I don’t have much to say tonight

So here’s a video of a domesticated squirrel that I absolutely want to steal.

In other news:

Did any of you hear about that guy who, while diving in Australia, was stung by a tiny jellyfish no bigger than a peanut and was rushed to intensive care?  He was wearing a special wetsuit meant to keep the skin from contact with the venomous jellyfish known to be abundant during Australian summers.  The suits cover everything but the head, feet and hands.  So this dude dives into the water face-first, right into the most venemous jellyfish alive.  Seriously.  This is the stuff that would happen to me.

I have noticed a real uptick in the number of people finding supposed holy images.  Is it because we’re getting closer to Christmas and people are feeling more and more fucking crazy?  I don’t know.  Some people found an egg with a cross in it and I don’t know what the hell kind of egg that is, but there is more wrong with it than he fact that it has a cross on it.  What is it all yellow and shriveled?  They claim it is a message from God and I’m here to tell you that’s God’s message is DO NOT EAT THAT ROTTEN EGG. Then some lady found a Virgin Mary on her pancake.  I also heard someone found Jesus on her iron. Here are some other places people have claimed to see Jesus (I promise you, I did not make these up): marmite lid, a cheeto, Kit Kat, toilet seat, car window, curtain, burger grease and a dog’s ass.
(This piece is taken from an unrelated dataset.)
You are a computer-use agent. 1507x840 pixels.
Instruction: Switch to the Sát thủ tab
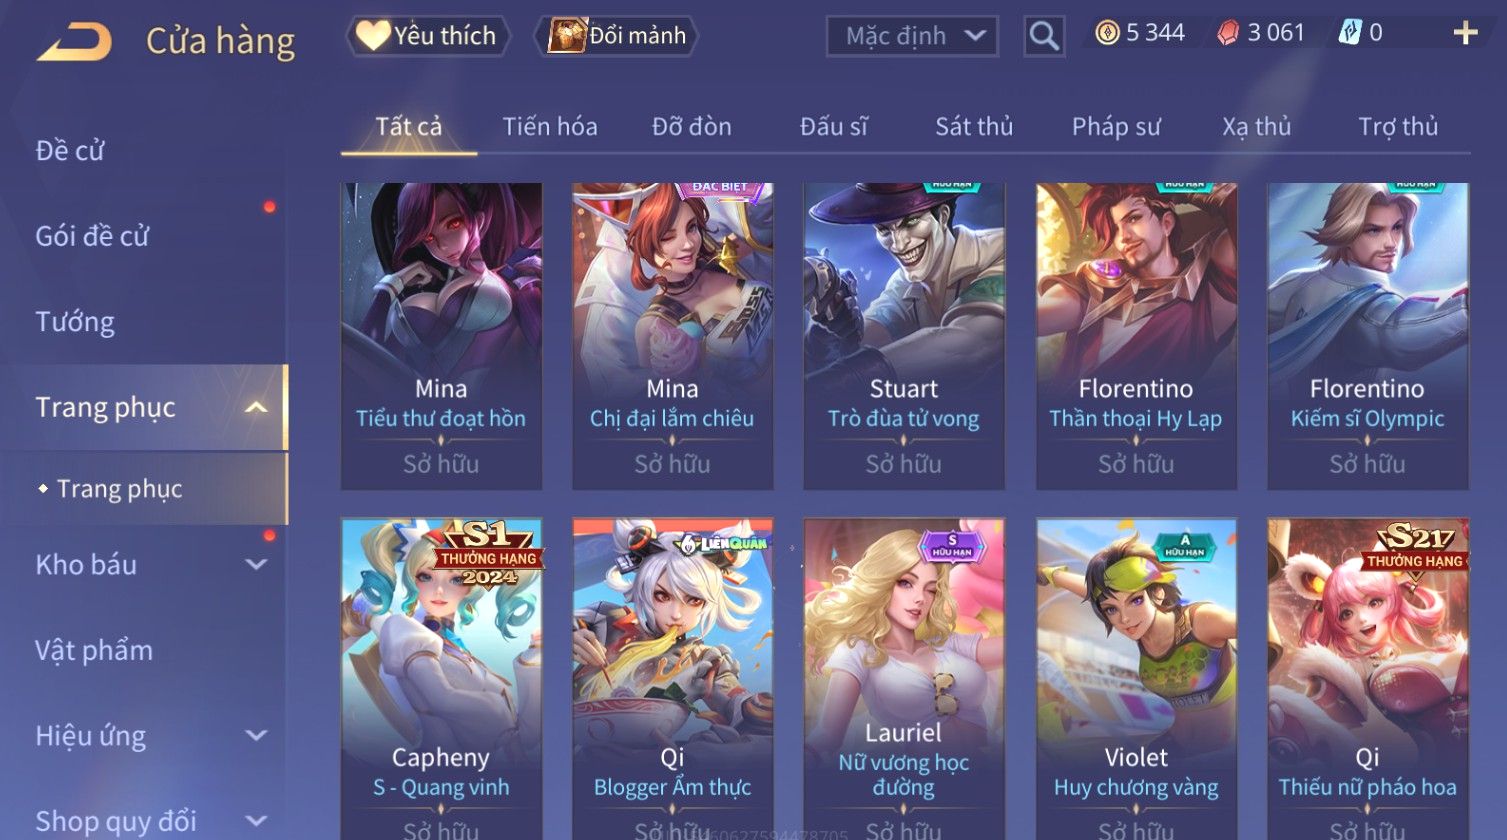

To finish up, some jackass in prison shoved a weapon – a shiv – into his ass.  After a few weeks it started to chafe and I guess he couldn’t take it anymore so he told the guards and it had to be surgically removed.

I’m categorizing this post in WTHHI1950 (Would This Have Happened In 1950) because I want to know what you think – in 1950 would we have heard stories about finding Jesus in a toilet or some inmate concealing a shiv in his ass for three weeks?  Hit me with your thoughts on this.